● **EXTRACT**
The events are organized by the Mario Einaudi Center for International Studies, Southeast Asia Program and Collective of Concerned Students on Global Issues.
From the prairie to NYC
In “Inhabiting the World We Made,” Jennifer and Kevin McCoy dwell on the impact of technology on the environment and human experience. The exhibition of video and sculptural works, in the John Hartell Gallery in Sibley Dome through Nov. 17, is open to the public.
The McCoys’ recent work traces a utopian story of development through speculative and fictional scenarios, taking in the American prairie, Silicon Valley, global development in Abu Dhabi and Dubai, and New York City’s luxury high rises. Video works include “The Discovery of Freedom,” a road movie leading to the shuttered town of DeSmet, South Dakota – site of the homestead of Laura Ingalls Wilder, an early chronicler of American progress.

● **INFORMATION SHOWN**
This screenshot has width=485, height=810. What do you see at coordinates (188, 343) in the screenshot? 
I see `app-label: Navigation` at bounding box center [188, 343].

● **ASSIGNED TASK 1**
In the text on the McCoy exhibition, rewrite the part that opens with the words "From the prairie" and closes with "of American progress.", replacing "exhibition" with "show".
● **ASSIGNED TASK 2**
Answer these questions using the text on the McCoy exhibition:
(a) In what building is the John Hartell Gallery?
(b) Through what date does the exhibition run?
(c) To what town does the road movie "The Discovery of Freedom" lead?
● **ASSIGNED TASK 3**
Translate this sentence from the text on the McCoy exhibition into Spanish: "The exhibition of video and sculptural works, in the John Hartell Gallery in Sibley Dome through Nov. 17, is open to the public."

● **TASK RESULT 1**
From the prairie to NYC
In “Inhabiting the World We Made,” Jennifer and Kevin McCoy dwell on the impact of technology on the environment and human experience. The show of video and sculptural works, in the John Hartell Gallery in Sibley Dome through Nov. 17, is open to the public.
The McCoys’ recent work traces a utopian story of development through speculative and fictional scenarios, taking in the American prairie, Silicon Valley, global development in Abu Dhabi and Dubai, and New York City’s luxury high rises. Video works include “The Discovery of Freedom,” a road movie leading to the shuttered town of DeSmet, South Dakota – site of the homestead of Laura Ingalls Wilder, an early chronicler of American progress.

● **TASK RESULT 2**
(a) Sibley Dome
(b) Nov. 17
(c) DeSmet, South Dakota

● **TASK RESULT 3**
La exposición de obras de video y escultura, en la John Hartell Gallery de Sibley Dome hasta el 17 de noviembre, está abierta al público.